Robert Smithson
[Artist, b. 1938, Rutherford, New Jersey, d. 1973, Amarillo, Texas.]

 As long as cameras are around no artist will be free of bewilderment. 
 A camera is wild in just about anybody’s hands, therefore one must set limits. But cameras have a life of their own. Cameras care nothing about cults or isms. They are indifferent mechanical eyes, ready to devour anything in sight. They are lenses of the unlimited reproduction. 
 There is something abominable about cameras, because they possess the power to invent many worlds. As an artist who has been lost in this wilderness of mechanical reproduction for many years, I do not know which world to start with.

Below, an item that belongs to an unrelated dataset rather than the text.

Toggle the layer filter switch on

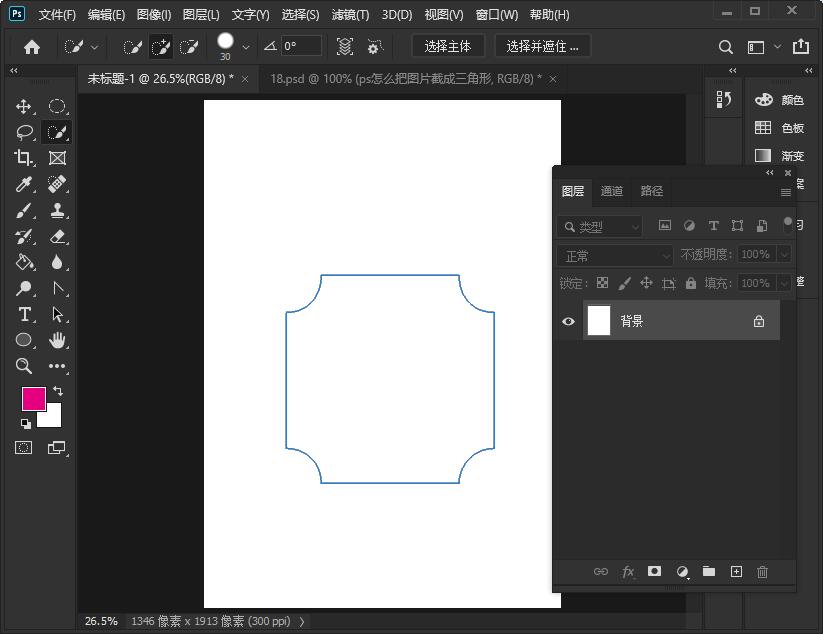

I have seen fellow artists driven to the point of frenzy by photography. 
 Let’s face it, the “human” eye is clumsy, sloppy, and unintelligible when compared to the camera’s eye. 
 One day the photograph is going to become even more important than it is now.... But I am not particularly an advocate of the photograph. 
 Photographs are the results of a diminution of solar energy, and the camera is an entropic machine for recording gradual loss of light. 
 Noon-day sunshine cinema-ized the site, turning the bridge and the river into an over-exposed picture. Photographing it with my Instamatic 400 was like photographing a photograph. The sun became a monstrous light-bulb that projected a detached series of “stills” through my Instamatic into my eye.